**PROBLEM REQUIREMENTS:**
Look through the listing below, and wherever a line has the string "Viewport", copy it.
*** Block opens ***
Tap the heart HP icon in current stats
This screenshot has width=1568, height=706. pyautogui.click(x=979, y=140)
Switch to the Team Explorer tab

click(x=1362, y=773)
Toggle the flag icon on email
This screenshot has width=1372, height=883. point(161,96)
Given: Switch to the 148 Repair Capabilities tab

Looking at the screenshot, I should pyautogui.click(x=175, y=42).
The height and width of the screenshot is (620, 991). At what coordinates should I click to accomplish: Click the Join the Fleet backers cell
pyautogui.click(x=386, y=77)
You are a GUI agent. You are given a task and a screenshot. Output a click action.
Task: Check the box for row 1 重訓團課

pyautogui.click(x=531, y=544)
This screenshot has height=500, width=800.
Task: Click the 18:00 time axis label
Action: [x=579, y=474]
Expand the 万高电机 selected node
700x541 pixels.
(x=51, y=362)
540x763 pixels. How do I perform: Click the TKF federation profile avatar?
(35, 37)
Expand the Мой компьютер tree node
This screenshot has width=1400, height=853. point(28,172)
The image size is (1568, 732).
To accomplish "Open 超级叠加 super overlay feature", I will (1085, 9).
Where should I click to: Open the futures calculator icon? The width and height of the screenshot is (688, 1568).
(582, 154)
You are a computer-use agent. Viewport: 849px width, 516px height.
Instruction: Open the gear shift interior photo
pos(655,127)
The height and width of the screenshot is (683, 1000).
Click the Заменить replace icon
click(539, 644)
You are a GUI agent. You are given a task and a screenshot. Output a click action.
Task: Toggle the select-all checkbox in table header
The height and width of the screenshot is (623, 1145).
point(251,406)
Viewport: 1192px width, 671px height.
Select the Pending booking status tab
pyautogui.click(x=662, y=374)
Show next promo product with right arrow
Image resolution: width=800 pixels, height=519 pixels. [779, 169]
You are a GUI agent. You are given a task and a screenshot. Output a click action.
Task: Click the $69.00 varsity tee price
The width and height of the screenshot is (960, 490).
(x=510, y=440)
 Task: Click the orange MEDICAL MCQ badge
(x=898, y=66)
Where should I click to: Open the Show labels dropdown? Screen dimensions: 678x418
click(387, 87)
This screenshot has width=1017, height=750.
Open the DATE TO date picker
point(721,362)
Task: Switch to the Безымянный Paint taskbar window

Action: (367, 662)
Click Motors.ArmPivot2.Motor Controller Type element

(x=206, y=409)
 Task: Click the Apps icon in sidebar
*** Block closes ***
**RESPONSE FOR THIS EXERCISE:**
You are a computer-use agent. Viewport: 849px width, 516px height.
Viewport: 1192px width, 671px height.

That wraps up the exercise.